• Source text:
Last Friday’s cyber attack affected computers in the NHS, other government departments and businesses and organisations across over 100 countries. The organisations breached were (are) still using Windows XP, Windows 7 or Small Business Server 2003. All these products are obsolete. Microsoft do not officially support them. Windows XP support ended over three years ago! So why are these organisations still running these old, obsolete, and cyber vulnerable operating systems? Well, you could pretty much say it is really poor management.
At Board level, to accept these known risks, which are not minor, is plain stupid. Then at IT management level, either knowing your own internal team are supporting obsolete and risky systems is, at the least, unprofessional. At suppler level, the suppliers are also wrong for not strongly encouraging their customer to migrate to new versions of Operating System. Yes, their contracts [and income] is at stake, but personal data and patient service is at stake. At procurement level, the commercial teams buying IT services should know what they are buying.
How many hospital operations and appointments were cancelled? Hundreds. How many people died due these delays?

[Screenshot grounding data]
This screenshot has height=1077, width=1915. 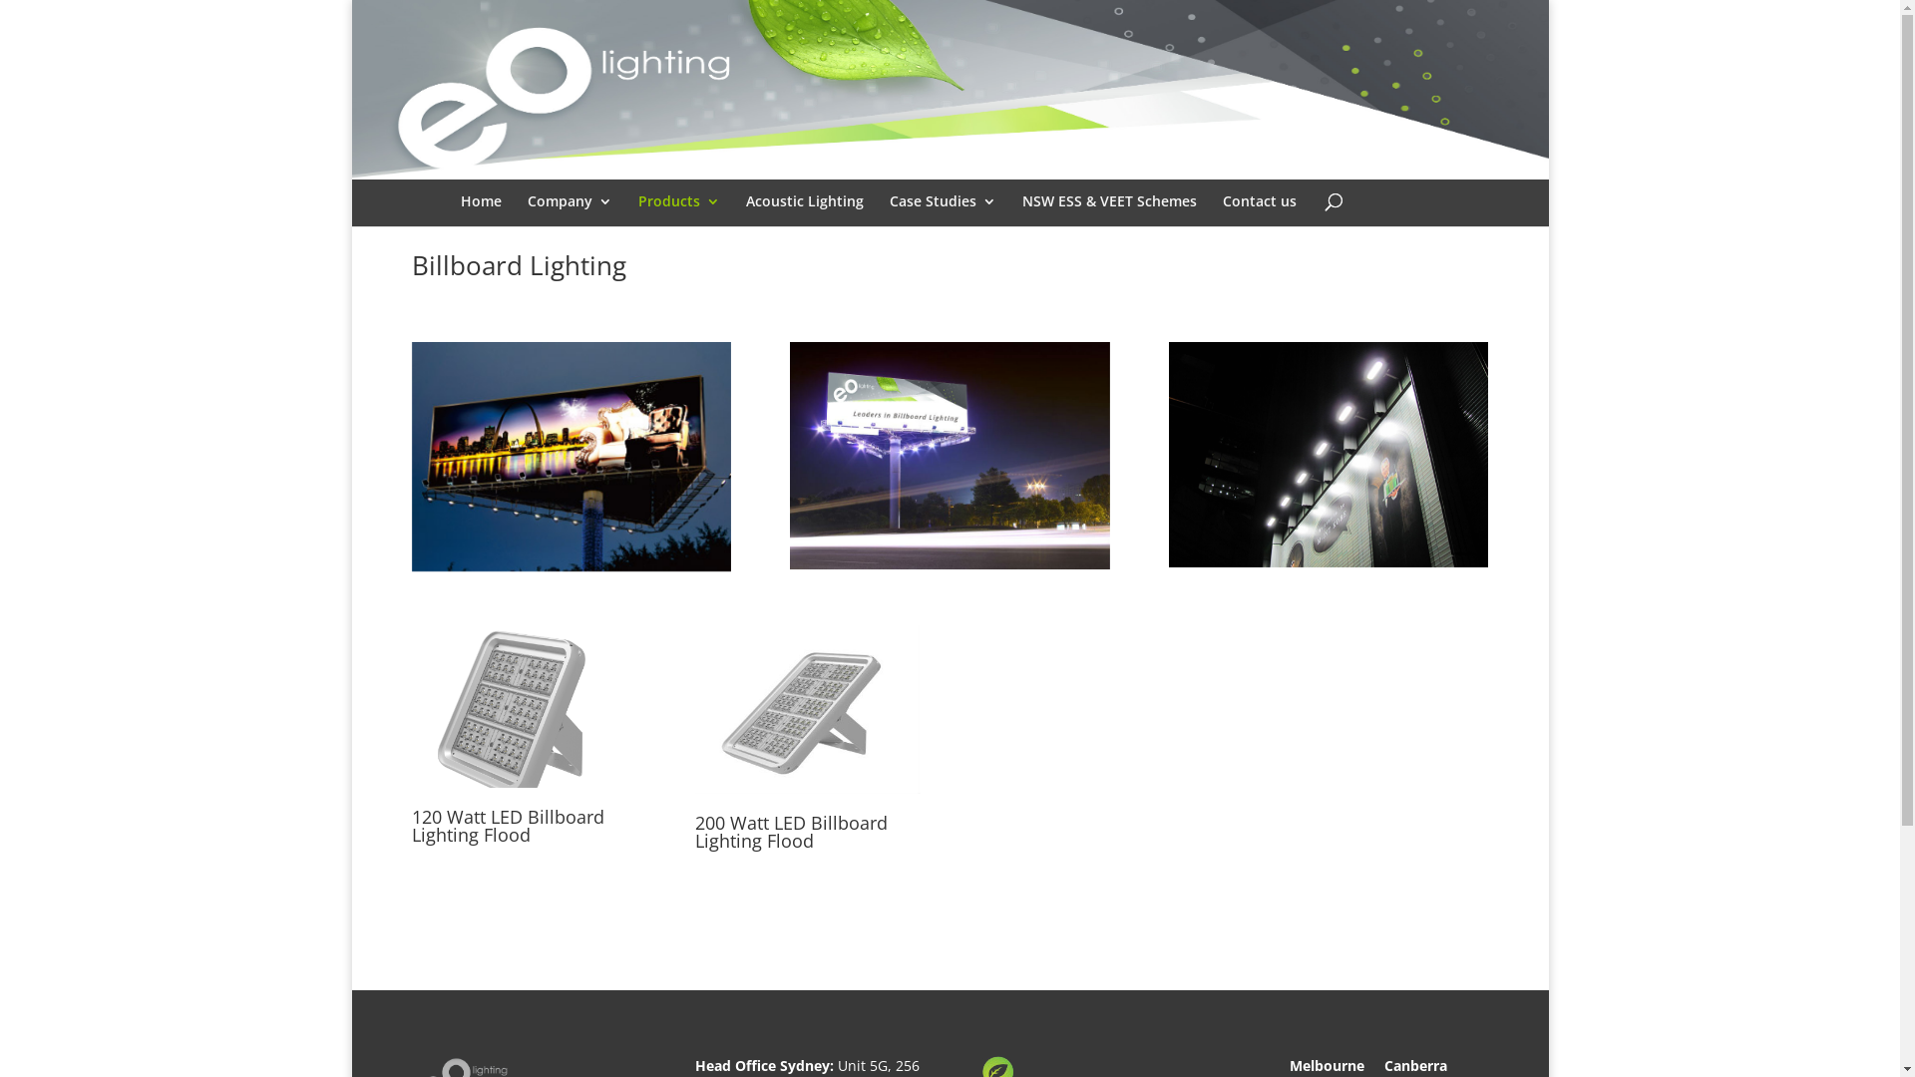 What do you see at coordinates (523, 705) in the screenshot?
I see `'120 Watt LED Billboard Lighting Flood'` at bounding box center [523, 705].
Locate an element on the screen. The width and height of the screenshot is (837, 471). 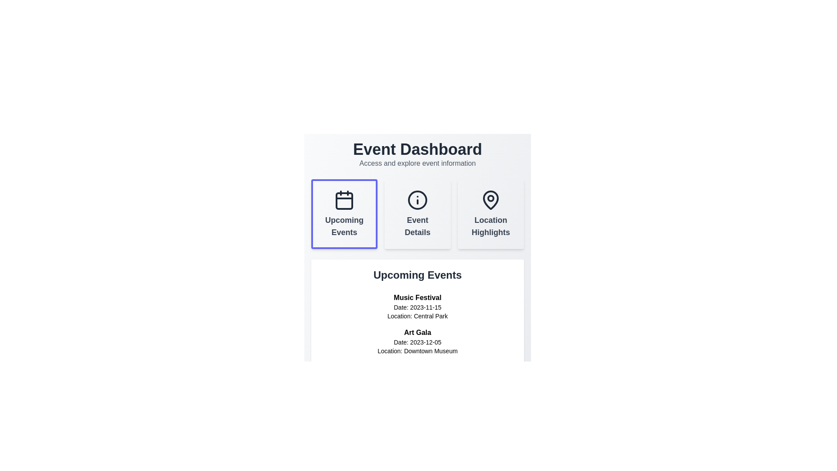
the calendar icon located in the top-left quadrant of the application, above the 'Upcoming Events' text is located at coordinates (344, 200).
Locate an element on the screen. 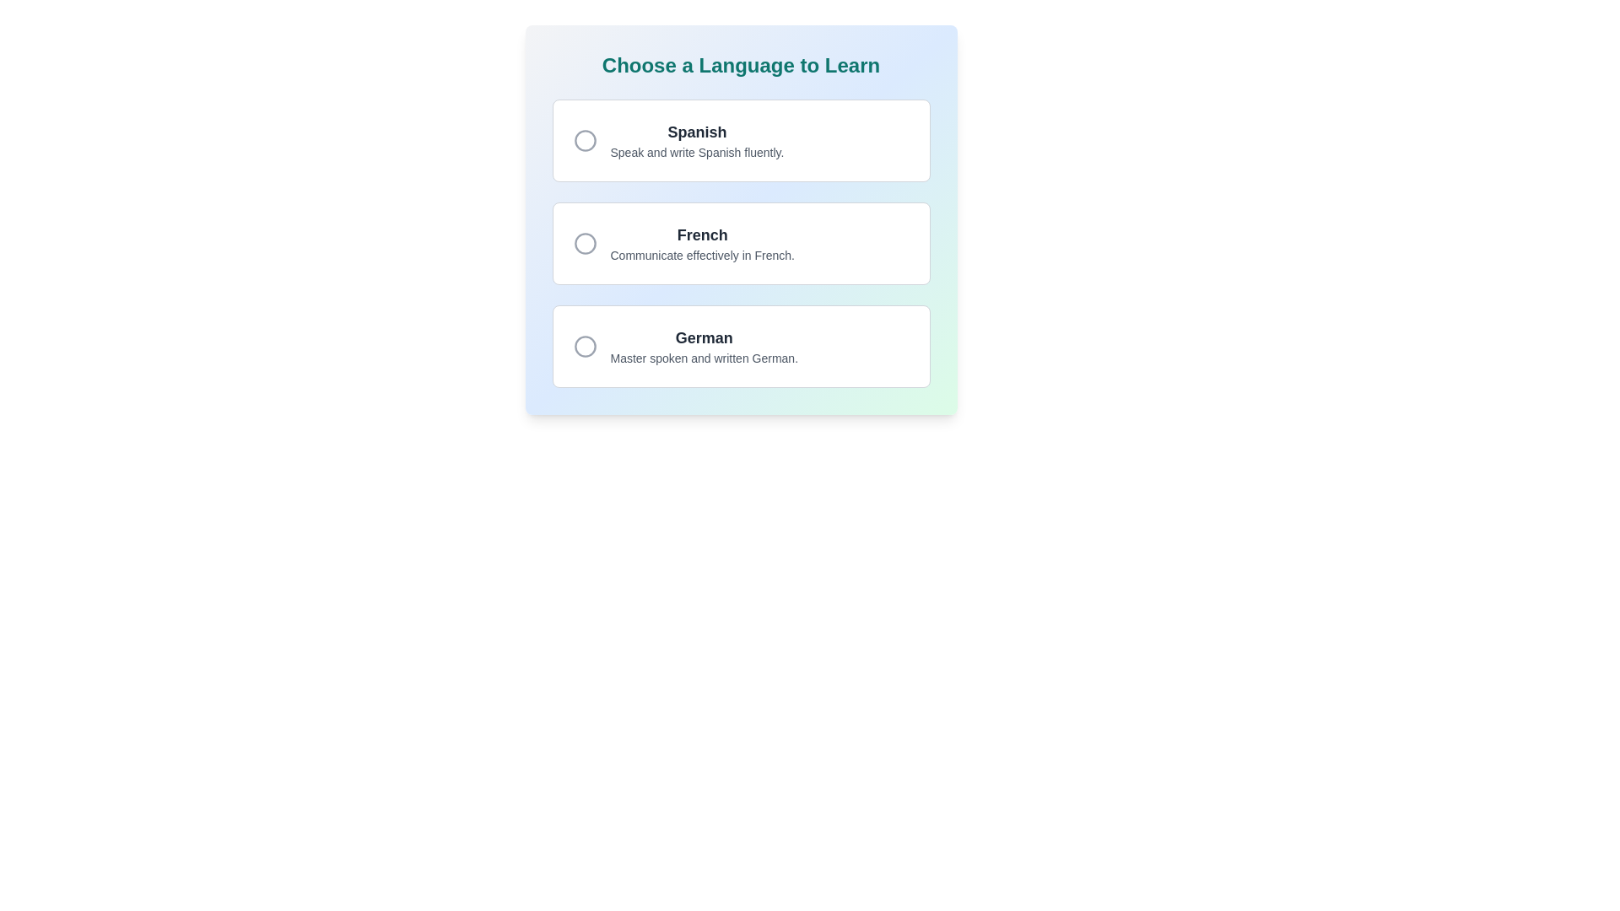 The height and width of the screenshot is (911, 1620). heading located at the top of the panel which indicates the section's purpose for selecting a language to learn is located at coordinates (741, 64).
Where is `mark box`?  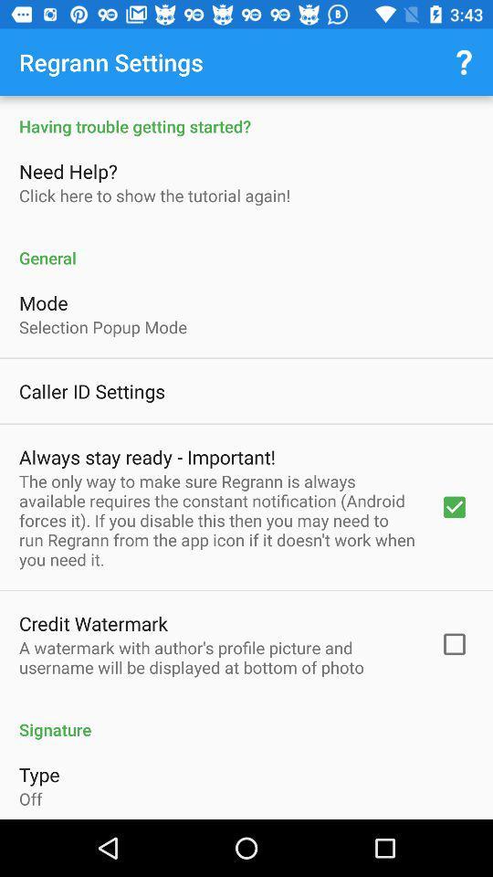 mark box is located at coordinates (247, 457).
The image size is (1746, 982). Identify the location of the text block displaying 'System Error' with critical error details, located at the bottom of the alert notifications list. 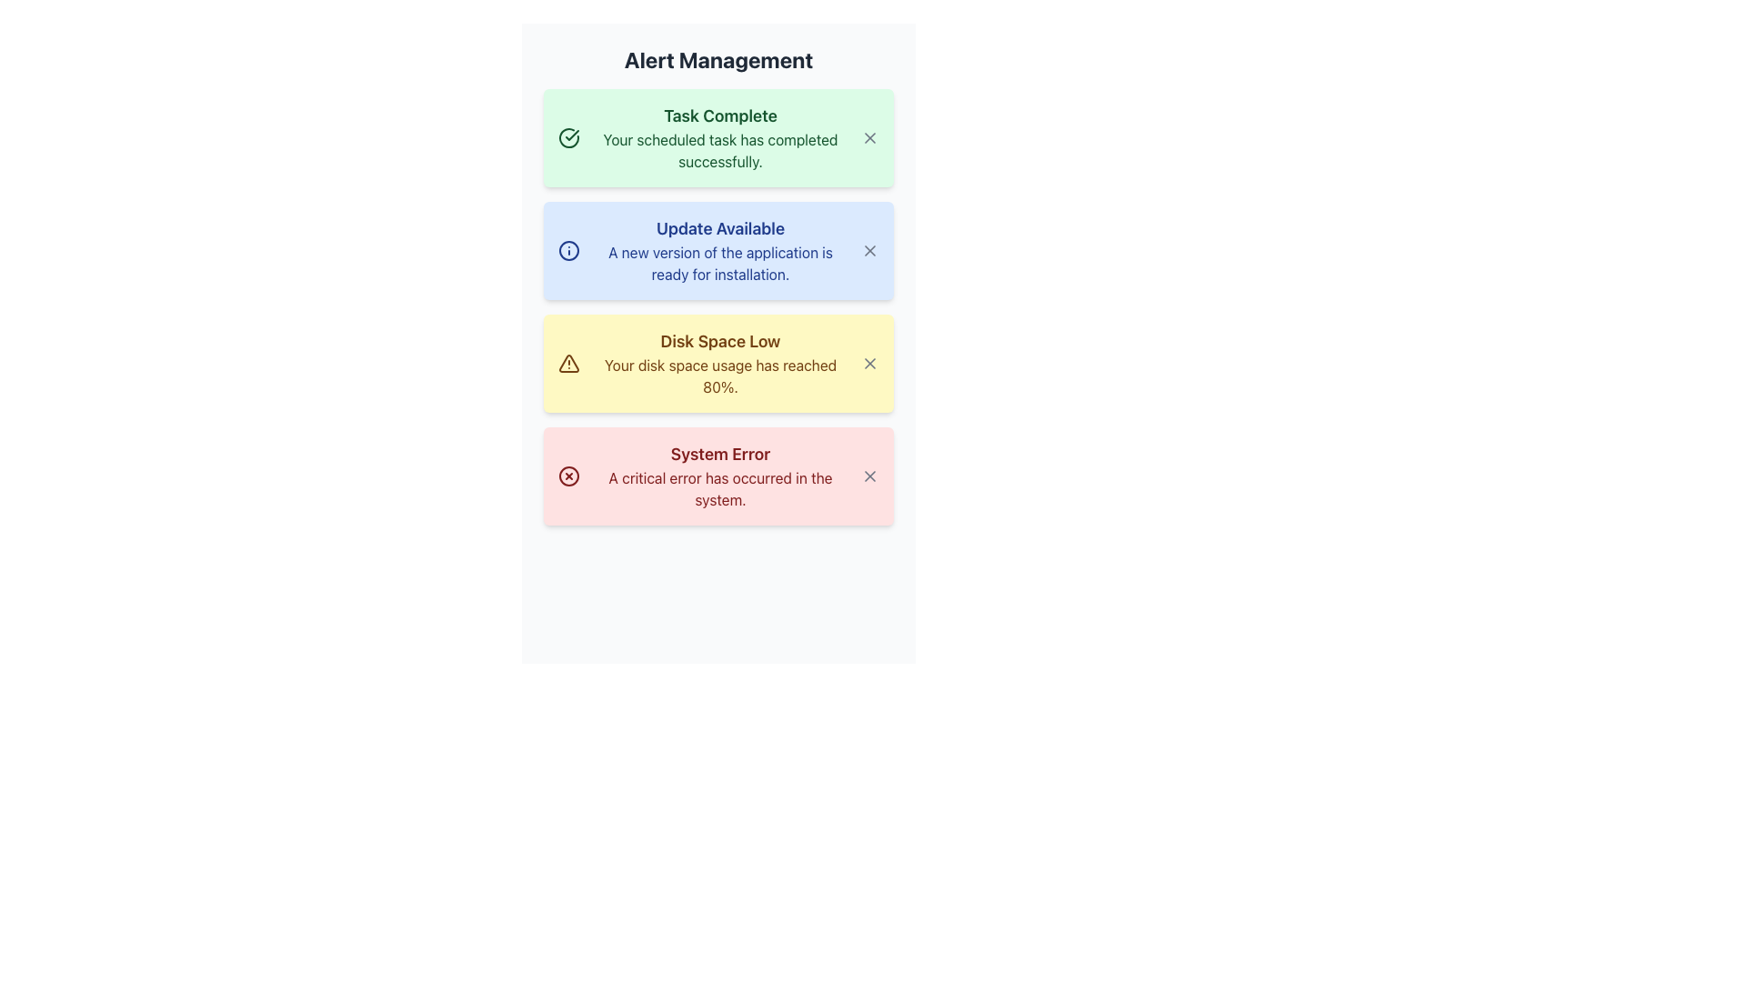
(719, 476).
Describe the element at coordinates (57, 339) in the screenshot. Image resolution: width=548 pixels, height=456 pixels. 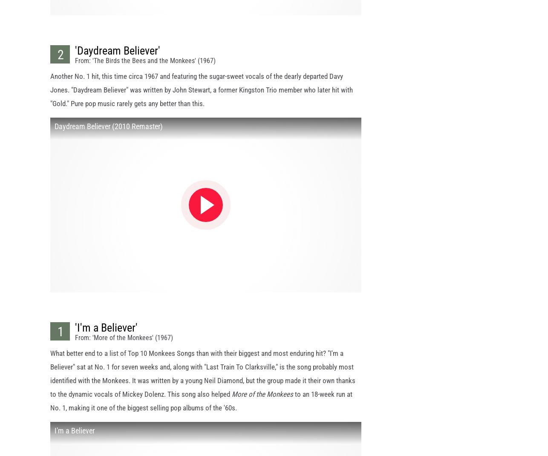
I see `'1'` at that location.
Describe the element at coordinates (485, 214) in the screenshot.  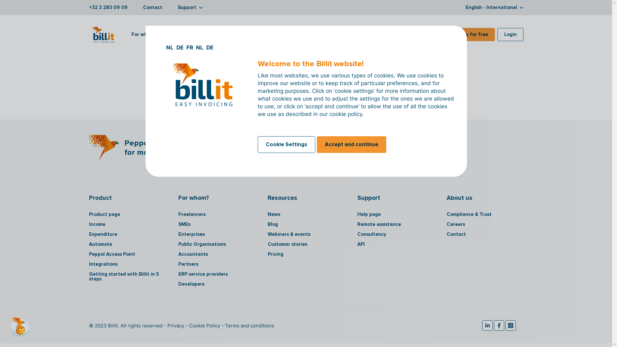
I see `'Compliance & Trust'` at that location.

• Tasks to complete:
1. Retype the passage from the cyber attack text from "At Board level, to" to "they are buying.".
2. Write what comes next in the commentary on the cyber attack and obsolete Windows systems, picking up after its final sentence.

• Answers to this exercise:
1.
At Board level, to accept these known risks, which are not minor, is plain stupid. Then at IT management level, either knowing your own internal team are supporting obsolete and risky systems is, at the least, unprofessional. At suppler level, the suppliers are also wrong for not strongly encouraging their customer to migrate to new versions of Operating System. Yes, their contracts [and income] is at stake, but personal data and patient service is at stake. At procurement level, the commercial teams buying IT services should know what they are buying.

2.
The computers themselves are not safety critical, but access to the data within them is operationally critical. The NHS has been a source of many large scale IT disasters, and the recent cyber attack is just another example. Perhaps the large prime contractors are no longer fit for purpose when dealing with such large organisations. Well actually, that’s incorrect. The NHS is federated into hundreds of trusts. Funding is managed by the Clinical Commissioning Groups (CCGs).
This year the NHS budget is over 120 billion pounds. Surely upgrading the IT, trust by trust, PC by PC is part of this spending programme?
If you run a business, government team or charity, my recommendation is to seek and destroy your obsolete systems. Otherwise they will cause you pain and cost you dearly.